The San Jose Museum of Quilts & Textiles (SJMQT) had its beginnings as the American Museum of Quilts and Related Arts, founded in Los Altos, California by the Santa Clara Valley Quilt Association in 1977. It was incorporated in 1986 as a nonprofit public benefit museum, managed by a board of trustees. It relocated several times until it moved into its 13000 sqft permanent home in San Jose's SoFA (South First Area) Arts District in 2005. It was originally the American Museum of Quilts & Related Arts and later the American Museum of Quilts & Textiles before adopting its present name in 1998.

Initially, the Permanent Collection consisted primarily of 19th and 20th century quilts gifted by members of the founding organization. By 1999, the museum obtained the Porcella Collection of Ethnic Textiles and Garments, increasing its collection by one-third. Today the Permanent Collection holds over 1,500 objects. During the museum's 40th anniversary, it was gifted the Marbaum Collection by Marvin Fletcher and his late wife.

== Exhibitions ==
The museum provides exhibitions from around the world, focusing on the way people of many cultures use textiles to make their voices heard. Many of the artists on exhibit at the museum incorporate modern technology into the basic traditions of fiber art. Exhibitions and individual installations typically remain on view 3 months.

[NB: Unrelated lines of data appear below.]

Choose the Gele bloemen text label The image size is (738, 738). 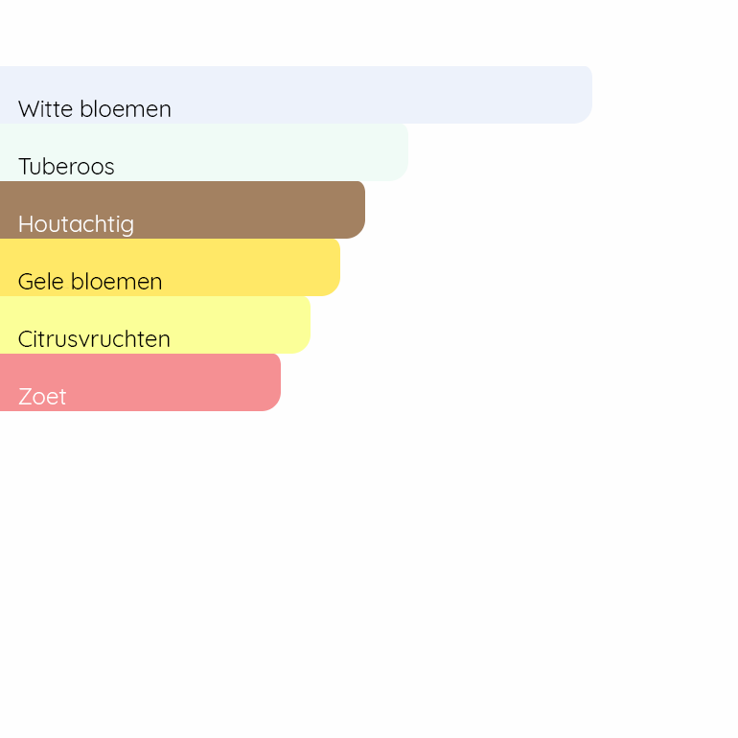[x=90, y=282]
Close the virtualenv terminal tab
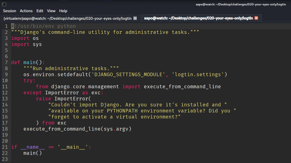 pos(135,18)
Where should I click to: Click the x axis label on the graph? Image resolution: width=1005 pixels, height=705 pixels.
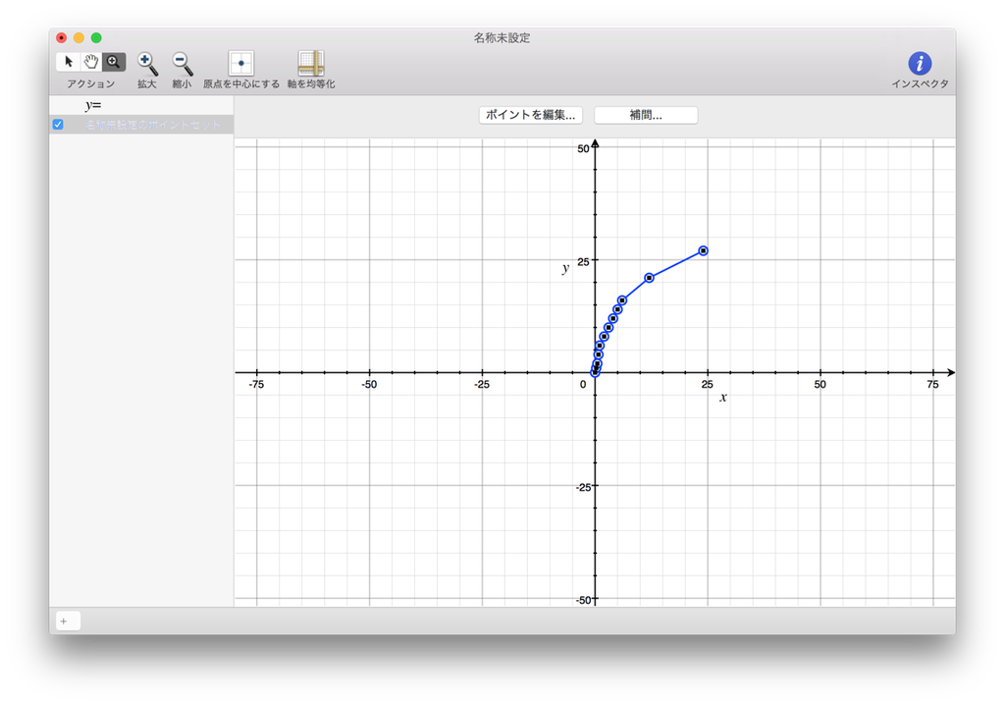[x=722, y=397]
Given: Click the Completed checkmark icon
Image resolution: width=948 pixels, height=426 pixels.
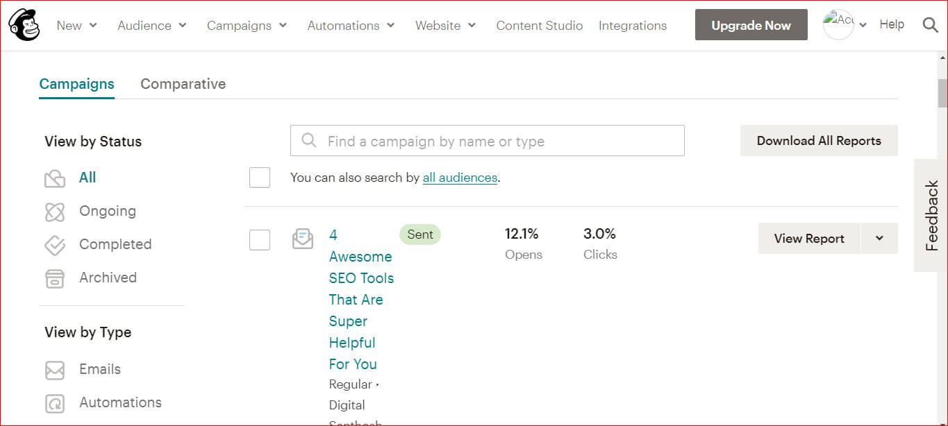Looking at the screenshot, I should (55, 245).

Exhibitions have included solo showings from contemporary Bay Area fiber artists, as well as broader surveys of international cultural traditions and their contemporary expressions. In 2018, San Jose Museum of Quilts and Textiles held an exhibition, organized by the Studio Art Quilt Associates, that featured a number of quilts centered around the theme of gun violence called Guns: Loaded Conversations.

== Programs ==
In its desire to engage with the local community, the museum has established programs for people to participate in as well as to learn more about quilts and textiles. Some of these programs have been created and operated in-house, such as their free community open houses. Other programs have been created in partnership with artists and other nonprofit organizations.

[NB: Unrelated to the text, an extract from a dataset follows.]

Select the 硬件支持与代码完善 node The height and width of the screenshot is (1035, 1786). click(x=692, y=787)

=== Artist in Residence program ===
The San Jose Museum of Quilts & Textiles' Artist in Residence program began in October 2016. It hosts an artist or collaborative group every three months, providing an onsite open studio and exhibition space during their three-month residency in the museum's Maker Space and Gallery. For Museum guests, the AIR program offers workshops that teach people various styles and techniques used in textile making.
Past artists in residence have included Amy Ahlstrom, Cristina Velázquez, Laurie Shapiro, Heather Deyling, RoCoCo, The Rhinoceros Project - Michelle Wilson and Anne Beck (collaboration), Liz Harvey, Alise Anderson, Margaret Timbrell, Lisa Solomon, Alexander Hernandez, Amber Imire, Tricia Royal, Mung Lar Lam, and Christine Meuris.